Information provided
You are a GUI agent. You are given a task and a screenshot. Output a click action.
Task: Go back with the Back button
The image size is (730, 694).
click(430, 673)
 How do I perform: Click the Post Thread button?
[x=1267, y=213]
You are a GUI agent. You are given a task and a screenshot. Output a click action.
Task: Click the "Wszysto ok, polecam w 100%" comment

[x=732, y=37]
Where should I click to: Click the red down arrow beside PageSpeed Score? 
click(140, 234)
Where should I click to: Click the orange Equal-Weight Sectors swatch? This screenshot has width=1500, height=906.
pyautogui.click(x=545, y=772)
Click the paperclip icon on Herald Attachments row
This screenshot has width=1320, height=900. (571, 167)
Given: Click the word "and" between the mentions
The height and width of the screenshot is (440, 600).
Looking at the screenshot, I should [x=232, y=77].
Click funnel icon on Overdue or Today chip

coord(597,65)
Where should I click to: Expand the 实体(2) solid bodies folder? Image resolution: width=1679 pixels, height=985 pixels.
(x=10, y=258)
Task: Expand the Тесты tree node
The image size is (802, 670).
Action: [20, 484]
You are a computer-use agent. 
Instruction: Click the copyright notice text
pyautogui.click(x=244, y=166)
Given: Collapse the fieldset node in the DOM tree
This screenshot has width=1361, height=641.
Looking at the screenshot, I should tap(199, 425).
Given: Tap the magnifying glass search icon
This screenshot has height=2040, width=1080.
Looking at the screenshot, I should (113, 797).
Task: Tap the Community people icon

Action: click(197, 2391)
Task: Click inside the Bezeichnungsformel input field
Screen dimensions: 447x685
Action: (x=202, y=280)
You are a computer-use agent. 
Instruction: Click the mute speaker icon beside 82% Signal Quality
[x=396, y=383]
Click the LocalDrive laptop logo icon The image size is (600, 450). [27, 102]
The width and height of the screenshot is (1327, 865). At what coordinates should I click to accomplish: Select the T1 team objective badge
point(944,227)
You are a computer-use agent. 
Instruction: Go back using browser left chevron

Exercise requirements
Report only how many lines in the entries above contain the string "node".

Answer for the task
2